WHAT TO WORK ON → Present every line of the records as a Markdown table with the columns Row and Line, numbering the rows and omitting blank lines. Leave the pictures out of the answer.

+++ MATERIAL SUPPLIED +++

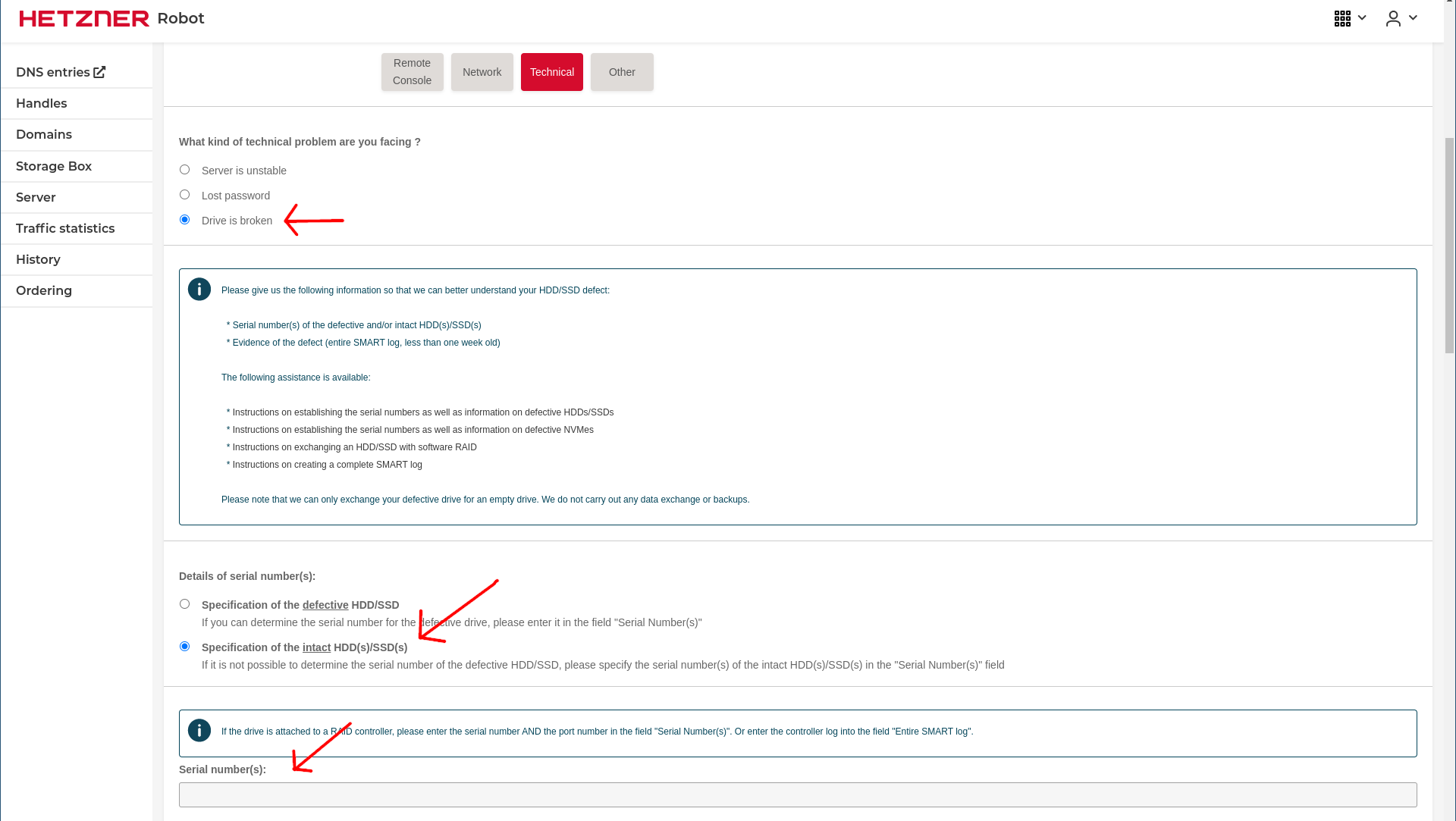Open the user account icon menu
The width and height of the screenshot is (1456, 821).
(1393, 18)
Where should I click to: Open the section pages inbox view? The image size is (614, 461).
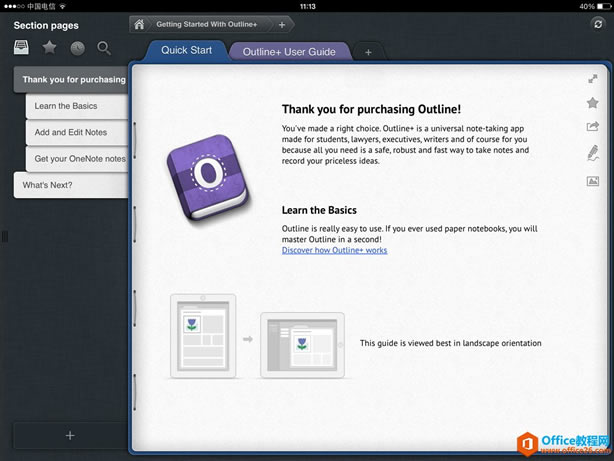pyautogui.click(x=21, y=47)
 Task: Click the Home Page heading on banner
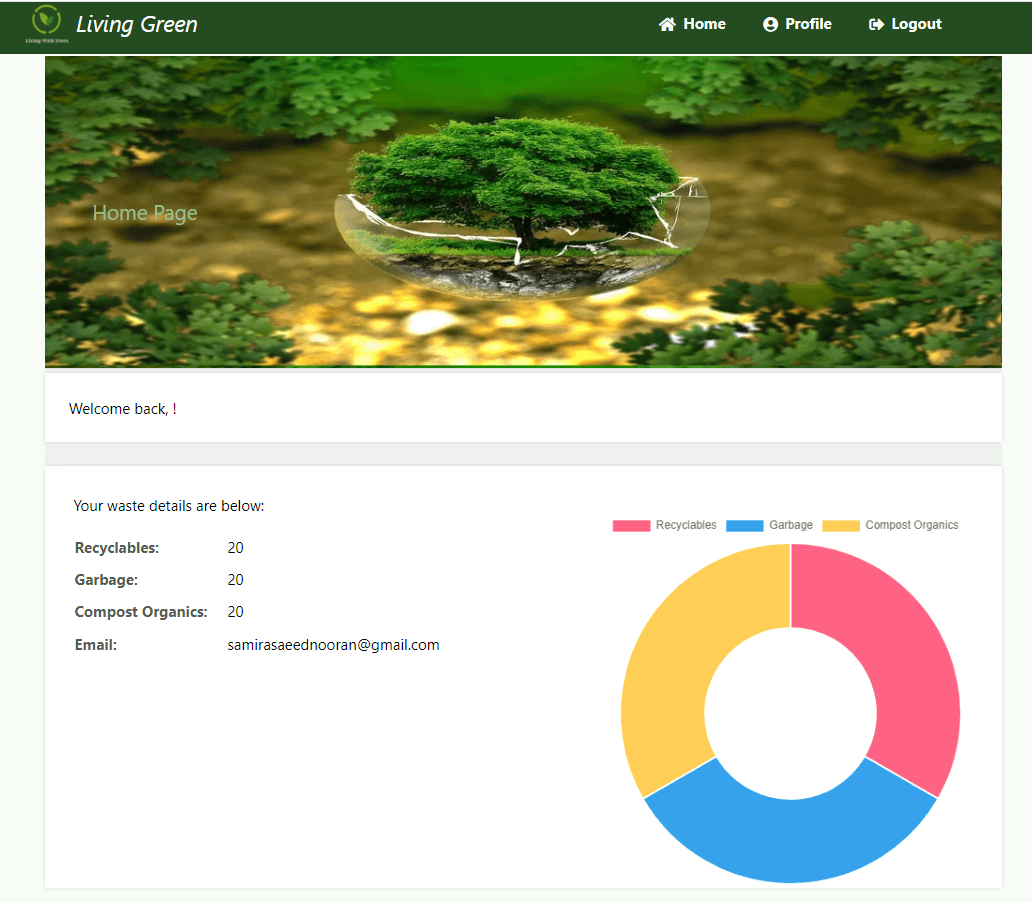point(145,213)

+++

ANSWER FOR THIS EXERCISE →
| Row | Line |
|---|---|
| 1 | Open the user account icon menu |
| 2 | The width and height of the screenshot is (1456, 821). |
| 3 | (1393, 18) |
| 4 | Where should I click to: Open the section pages inbox view? The image size is (614, 461). |
| 5 | pyautogui.click(x=21, y=47) |
| 6 |  Task: Click the Home Page heading on banner |
| 7 | point(145,213) |